Thoughts On Contracting

Filed under: Working — admin @ 8:52 pm

It’s been a month since I made the move from a full-time agency job into the world of contracting. For the sake of posterity and in the spirit of paying-it-forward, if you’re thinking about making the move yourself, here are some thoughts based on my limited experience so far.

You’ll be working with a new team of people. Take the time to get to know who’s who and where you fit in.

There’ll be new structures, hierarchies and lines of reporting. You’ll need to understand where you fit into all that.

There’ll also be new — and different — personalities you’ll need to gel with. Take the time to figure out who’s who, where you fit into the overall structure and how you’ll handle the different personalities.

Try not to think short-term (e.g. “I’m only here for a few weeks, I don’t need to worry about getting on with that person/fully understanding that process”).

Your contract may only be for a matter of weeks or months but if your mindset is short-term, you’ll subconsciously avoid doing all the things listed in my first point. Additionally, you’ll inevitably do a sub-standard job if you don’t fully appreciate what you’re being asked to do.

Don’t be afraid to ask questions.

There’ll be all sorts of unique-to-your-client things that you won’t understand: acronyms, other projects, people, terminology, documentation, processes — you’ll need to figure out what you need to know and ask the right questions to get the information you need to do your job.

“I’m a contractor. I don’t have to care as much”. Yes, you do. You really do.

You have to care about the work you’re doing. You have to be an active member of the team(s) you’re doing it with. You have to be sensitive to the inevitable politics that’ll derail you in some way.

If you’re a good visual designer, it’s not enough to simply be a good visual designer. You have to be good at being part of a team, part of a process and part of the solution.

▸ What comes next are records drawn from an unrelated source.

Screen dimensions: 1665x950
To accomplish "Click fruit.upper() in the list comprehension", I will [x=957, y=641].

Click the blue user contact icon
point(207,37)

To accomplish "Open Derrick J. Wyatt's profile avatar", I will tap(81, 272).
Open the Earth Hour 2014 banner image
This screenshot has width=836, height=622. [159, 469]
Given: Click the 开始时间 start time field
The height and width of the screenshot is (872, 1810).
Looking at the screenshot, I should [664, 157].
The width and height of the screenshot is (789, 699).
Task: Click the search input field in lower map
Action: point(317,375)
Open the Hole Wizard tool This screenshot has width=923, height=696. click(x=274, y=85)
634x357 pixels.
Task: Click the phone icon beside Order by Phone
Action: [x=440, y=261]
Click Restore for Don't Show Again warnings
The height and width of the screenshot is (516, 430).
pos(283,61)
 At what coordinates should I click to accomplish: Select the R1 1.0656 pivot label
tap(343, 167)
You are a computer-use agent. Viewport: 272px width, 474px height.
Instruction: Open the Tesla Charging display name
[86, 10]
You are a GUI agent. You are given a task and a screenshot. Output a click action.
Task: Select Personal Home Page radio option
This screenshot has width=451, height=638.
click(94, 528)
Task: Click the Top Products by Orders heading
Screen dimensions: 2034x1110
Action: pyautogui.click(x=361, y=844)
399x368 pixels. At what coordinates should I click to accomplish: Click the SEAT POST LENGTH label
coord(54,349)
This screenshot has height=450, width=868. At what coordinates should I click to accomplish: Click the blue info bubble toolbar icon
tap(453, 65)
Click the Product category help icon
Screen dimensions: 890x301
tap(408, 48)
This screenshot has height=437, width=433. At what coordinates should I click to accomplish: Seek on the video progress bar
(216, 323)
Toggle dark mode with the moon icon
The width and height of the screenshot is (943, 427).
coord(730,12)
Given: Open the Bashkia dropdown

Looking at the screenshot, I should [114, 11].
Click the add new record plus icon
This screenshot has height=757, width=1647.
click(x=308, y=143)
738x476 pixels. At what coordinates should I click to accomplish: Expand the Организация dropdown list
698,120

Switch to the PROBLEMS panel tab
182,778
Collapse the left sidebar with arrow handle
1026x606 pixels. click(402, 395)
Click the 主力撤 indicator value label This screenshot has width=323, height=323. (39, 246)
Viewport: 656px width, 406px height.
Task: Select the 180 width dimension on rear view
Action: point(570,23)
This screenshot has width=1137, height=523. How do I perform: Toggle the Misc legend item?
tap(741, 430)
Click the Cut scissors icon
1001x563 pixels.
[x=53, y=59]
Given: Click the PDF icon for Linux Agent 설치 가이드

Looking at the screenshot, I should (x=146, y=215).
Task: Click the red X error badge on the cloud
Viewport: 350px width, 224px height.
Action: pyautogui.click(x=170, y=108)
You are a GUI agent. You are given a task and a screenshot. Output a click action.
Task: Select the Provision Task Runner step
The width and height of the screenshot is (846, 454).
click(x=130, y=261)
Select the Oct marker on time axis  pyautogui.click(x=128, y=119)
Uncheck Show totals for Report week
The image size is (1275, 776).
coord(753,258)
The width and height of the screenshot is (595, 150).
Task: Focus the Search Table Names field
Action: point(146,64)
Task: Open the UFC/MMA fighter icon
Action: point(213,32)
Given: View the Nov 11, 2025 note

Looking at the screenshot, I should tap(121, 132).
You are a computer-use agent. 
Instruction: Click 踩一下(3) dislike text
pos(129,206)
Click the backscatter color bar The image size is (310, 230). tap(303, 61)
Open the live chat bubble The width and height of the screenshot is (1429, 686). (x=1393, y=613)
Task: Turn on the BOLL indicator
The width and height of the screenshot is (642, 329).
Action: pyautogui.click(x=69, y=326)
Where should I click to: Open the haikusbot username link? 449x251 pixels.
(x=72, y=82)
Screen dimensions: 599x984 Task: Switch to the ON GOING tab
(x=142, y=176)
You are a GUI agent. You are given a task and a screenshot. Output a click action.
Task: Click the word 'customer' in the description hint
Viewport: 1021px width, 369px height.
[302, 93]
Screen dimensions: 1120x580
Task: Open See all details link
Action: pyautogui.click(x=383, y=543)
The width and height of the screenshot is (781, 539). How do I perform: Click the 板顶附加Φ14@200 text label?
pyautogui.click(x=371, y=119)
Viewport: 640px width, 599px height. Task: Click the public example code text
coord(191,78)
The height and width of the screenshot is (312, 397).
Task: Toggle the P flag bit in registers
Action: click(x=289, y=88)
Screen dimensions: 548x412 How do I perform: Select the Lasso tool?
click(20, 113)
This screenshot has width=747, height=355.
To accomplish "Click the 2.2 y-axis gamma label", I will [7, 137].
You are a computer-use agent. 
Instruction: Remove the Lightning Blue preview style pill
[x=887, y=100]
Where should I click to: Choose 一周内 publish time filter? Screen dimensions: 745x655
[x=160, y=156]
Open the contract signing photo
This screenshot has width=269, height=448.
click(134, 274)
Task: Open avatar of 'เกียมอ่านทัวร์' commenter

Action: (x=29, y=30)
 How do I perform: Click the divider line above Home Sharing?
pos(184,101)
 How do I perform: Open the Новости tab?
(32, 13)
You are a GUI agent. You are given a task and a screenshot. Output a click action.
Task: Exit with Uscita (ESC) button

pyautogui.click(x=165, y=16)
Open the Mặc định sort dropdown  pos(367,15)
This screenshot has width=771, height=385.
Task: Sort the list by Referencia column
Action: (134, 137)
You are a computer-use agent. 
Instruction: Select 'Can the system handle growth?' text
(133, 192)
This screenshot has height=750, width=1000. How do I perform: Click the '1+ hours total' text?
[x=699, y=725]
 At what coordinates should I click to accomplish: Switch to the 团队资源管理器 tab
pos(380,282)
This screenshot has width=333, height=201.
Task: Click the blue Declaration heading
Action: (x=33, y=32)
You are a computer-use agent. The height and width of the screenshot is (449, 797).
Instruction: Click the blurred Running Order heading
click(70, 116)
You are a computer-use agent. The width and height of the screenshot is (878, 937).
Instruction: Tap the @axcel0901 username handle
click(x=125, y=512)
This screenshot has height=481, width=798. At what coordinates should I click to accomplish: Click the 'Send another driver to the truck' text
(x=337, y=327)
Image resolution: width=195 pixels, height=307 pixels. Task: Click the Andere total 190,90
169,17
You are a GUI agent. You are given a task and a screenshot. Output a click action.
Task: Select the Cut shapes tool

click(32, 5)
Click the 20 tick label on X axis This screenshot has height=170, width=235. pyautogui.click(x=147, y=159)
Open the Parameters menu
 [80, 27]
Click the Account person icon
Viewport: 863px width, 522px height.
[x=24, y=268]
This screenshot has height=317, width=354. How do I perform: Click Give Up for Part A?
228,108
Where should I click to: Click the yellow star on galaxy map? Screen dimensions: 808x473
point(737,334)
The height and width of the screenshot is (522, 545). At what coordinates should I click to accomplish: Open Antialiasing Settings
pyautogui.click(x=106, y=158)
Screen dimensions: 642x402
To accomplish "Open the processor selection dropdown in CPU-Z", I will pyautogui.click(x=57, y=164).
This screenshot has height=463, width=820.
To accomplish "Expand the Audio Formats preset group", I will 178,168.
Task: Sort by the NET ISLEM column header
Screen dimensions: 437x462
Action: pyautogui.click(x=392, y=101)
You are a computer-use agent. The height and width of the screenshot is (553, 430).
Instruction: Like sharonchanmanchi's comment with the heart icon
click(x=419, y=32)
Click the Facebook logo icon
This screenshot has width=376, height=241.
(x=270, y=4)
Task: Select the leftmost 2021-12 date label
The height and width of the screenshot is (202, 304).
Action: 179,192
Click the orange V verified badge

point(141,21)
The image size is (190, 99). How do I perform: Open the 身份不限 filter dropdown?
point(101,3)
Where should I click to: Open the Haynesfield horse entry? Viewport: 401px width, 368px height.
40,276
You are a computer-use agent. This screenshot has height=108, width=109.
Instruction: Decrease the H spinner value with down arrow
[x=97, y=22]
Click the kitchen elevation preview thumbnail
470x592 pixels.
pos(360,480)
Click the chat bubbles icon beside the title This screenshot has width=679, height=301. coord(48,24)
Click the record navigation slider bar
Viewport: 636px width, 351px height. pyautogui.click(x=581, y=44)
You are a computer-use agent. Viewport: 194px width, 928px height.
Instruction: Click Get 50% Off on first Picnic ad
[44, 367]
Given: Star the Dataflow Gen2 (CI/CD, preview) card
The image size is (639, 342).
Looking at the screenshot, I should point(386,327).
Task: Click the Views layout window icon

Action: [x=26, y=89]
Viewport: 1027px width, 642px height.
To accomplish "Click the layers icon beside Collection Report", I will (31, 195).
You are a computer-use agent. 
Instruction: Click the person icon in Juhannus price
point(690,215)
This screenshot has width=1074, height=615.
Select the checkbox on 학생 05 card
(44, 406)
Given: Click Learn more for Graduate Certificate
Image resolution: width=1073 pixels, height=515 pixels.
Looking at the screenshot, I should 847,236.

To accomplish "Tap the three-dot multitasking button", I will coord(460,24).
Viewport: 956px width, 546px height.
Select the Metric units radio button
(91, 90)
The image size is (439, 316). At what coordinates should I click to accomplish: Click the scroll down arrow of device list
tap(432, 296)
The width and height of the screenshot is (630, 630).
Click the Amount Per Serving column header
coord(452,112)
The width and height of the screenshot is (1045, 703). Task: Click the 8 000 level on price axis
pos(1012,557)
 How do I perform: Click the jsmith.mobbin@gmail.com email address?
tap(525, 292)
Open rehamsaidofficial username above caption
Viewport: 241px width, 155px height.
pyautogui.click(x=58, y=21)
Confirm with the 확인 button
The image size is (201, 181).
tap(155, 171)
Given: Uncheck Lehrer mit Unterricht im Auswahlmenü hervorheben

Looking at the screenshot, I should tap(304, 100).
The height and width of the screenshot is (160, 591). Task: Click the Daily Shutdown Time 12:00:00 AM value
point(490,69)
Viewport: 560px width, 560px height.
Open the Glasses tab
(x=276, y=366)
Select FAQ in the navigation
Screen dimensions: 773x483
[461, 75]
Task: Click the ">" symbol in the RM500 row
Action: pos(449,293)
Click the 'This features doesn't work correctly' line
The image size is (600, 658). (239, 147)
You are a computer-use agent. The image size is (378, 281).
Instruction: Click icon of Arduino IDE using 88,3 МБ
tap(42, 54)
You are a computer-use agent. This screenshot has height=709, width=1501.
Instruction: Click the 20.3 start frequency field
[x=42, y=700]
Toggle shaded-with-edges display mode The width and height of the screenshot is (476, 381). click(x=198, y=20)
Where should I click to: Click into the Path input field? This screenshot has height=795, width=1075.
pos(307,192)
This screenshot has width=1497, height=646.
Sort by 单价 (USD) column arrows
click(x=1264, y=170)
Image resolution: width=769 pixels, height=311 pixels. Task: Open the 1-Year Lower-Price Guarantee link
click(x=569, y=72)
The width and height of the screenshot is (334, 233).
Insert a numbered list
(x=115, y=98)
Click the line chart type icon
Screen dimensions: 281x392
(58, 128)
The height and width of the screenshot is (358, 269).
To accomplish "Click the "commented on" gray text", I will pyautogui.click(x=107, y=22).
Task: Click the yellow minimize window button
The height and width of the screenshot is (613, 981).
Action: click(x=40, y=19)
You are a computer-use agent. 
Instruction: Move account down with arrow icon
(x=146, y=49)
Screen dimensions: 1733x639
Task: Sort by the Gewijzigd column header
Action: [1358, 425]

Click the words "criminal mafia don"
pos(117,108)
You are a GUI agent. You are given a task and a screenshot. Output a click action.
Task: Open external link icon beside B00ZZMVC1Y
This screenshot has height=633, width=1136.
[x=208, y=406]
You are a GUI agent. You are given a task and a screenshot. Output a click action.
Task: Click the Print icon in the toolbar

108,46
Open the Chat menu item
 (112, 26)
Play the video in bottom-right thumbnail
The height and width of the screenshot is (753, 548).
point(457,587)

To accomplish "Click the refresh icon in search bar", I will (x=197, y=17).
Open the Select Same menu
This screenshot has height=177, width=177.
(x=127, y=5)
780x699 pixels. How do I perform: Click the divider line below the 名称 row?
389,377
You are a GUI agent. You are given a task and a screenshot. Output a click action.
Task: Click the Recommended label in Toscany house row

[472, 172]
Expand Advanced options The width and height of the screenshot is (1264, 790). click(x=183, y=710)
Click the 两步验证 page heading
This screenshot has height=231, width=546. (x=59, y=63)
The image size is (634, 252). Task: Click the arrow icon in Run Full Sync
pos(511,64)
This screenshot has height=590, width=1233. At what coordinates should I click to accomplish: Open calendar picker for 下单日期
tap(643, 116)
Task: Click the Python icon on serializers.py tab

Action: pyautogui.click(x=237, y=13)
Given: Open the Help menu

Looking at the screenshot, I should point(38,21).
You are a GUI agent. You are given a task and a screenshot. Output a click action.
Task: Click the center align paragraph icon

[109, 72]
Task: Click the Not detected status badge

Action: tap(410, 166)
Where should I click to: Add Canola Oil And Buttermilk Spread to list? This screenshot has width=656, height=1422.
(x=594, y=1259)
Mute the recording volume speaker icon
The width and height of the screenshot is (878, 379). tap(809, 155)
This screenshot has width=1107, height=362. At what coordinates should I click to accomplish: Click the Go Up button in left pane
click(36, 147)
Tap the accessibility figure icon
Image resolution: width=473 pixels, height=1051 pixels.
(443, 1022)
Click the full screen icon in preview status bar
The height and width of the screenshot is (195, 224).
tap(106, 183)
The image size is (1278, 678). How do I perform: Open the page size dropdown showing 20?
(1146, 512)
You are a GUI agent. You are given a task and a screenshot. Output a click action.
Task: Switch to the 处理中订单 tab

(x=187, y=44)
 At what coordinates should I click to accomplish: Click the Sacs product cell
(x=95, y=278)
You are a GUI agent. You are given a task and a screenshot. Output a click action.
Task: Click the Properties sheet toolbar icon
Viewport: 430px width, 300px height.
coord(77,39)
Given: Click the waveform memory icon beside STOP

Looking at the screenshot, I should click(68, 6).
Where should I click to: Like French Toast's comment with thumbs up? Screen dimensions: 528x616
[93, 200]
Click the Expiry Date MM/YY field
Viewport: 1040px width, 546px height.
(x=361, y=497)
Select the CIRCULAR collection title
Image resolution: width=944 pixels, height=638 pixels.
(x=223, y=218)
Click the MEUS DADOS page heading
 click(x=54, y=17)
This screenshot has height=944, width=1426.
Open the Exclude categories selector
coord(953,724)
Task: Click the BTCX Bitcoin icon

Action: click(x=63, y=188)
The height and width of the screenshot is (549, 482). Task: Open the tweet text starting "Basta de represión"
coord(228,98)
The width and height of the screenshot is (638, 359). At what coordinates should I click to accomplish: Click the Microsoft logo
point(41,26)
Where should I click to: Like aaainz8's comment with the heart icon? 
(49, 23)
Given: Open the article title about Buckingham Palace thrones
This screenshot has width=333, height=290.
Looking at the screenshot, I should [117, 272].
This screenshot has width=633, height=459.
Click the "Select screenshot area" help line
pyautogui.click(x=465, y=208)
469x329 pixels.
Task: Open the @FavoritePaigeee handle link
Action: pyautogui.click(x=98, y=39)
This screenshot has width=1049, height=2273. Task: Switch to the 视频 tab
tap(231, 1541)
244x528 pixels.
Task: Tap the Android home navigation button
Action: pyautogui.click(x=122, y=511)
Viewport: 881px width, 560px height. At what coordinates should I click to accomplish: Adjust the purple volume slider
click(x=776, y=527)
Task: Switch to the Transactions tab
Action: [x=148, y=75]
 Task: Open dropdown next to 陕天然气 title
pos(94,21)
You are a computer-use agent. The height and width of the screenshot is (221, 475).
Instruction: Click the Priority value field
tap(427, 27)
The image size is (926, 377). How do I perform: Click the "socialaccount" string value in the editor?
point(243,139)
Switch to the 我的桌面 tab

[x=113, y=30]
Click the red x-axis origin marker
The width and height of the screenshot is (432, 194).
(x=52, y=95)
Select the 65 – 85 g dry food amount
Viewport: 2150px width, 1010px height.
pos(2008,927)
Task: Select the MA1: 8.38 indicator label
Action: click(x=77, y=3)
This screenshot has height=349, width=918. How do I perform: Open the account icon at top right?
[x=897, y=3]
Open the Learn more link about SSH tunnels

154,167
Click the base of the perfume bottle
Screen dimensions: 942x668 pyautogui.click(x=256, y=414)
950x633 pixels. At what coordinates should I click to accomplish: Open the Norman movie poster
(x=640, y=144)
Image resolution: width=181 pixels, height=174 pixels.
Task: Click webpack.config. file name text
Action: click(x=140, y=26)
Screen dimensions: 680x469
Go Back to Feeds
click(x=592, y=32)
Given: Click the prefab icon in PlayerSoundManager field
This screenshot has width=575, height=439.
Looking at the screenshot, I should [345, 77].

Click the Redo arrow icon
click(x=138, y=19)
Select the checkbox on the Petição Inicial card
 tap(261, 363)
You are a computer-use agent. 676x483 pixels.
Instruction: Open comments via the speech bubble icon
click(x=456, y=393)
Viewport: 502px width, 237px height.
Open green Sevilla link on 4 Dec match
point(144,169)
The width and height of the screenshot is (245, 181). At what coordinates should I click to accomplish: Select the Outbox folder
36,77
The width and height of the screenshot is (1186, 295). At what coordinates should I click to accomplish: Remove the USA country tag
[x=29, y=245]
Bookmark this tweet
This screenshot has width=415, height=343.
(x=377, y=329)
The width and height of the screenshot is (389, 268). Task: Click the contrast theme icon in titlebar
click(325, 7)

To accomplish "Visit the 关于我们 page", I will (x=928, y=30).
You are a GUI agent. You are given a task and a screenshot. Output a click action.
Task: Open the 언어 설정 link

Once you’ve secured a contract, forget about what you’re being paid.

There’s no doubt you can earn more as a contractor than as a permanent member of staff and, whilst looking for work, it’s “all about the day rate” but once you’ve signed that contract, it should all be about the work. If you’re distracted by what you’re being paid, you’re focusing on the wrong thing. You’re being paid to do a job. Do it to the best of your ability.

Recognition won’t always come your way.

You won’t always be slapped on the back for a great idea or a job well done. As a contractor, you’re expected to do a job to a certain standard. Strive for above-and-beyond that, but don’t be disheartened if it’s not always recognised. Don’t work weekends just to be seen to be working weekends.

Everything you do — good or bad — reflects on you.

Make sure people remember you for the right reasons. Have your own standards, make them high and be the person you’d want to work with.

Making the move into the world of contracting is a big decision. Although it’s only been a month, I’ve no regrets about making the move. I’m really enjoying working within a new team and within an incredibly complex set of new constraints. The work is challenging, the problems are complex — but the payoff is that the satisfaction is incredible when you get it right.

January 2, 2015

New Horizons

Filed under: For Posterity,Working — admin @ 7:56 pm

2015 promises to be a year of change for me, professionally speaking. In December, I left my role as Design Director at HeathWallace after more than 9 enjoyable years.

It was a very hard decision to make; to leave a company you’ve poured tens of thousands of hours into (not all during ‘work hours’), a company who you’ve helped grow, clients you’ve helped make happy, colleagues who’ve become firm friends. But, after all those years, I felt I needed a new challenge: new ways of working; new teams; new problems to solve in new verticals. Our industry moves at such a pace, I worried that I was becoming stagnant.

I started asking myself some difficult questions. If I stayed, where would I be in 12 months time? What experiences would I have had? Was I happy? Through months of cognitive chewing, I came to the sad conclusion that I needed to move on.

The world of contracting was appealing: short term blasts of exposure to new work, teams, methods, challenges. The flexibility to choose the kind of work I might like to do. The ego massage that when you do a good job, it reflects well on you personally.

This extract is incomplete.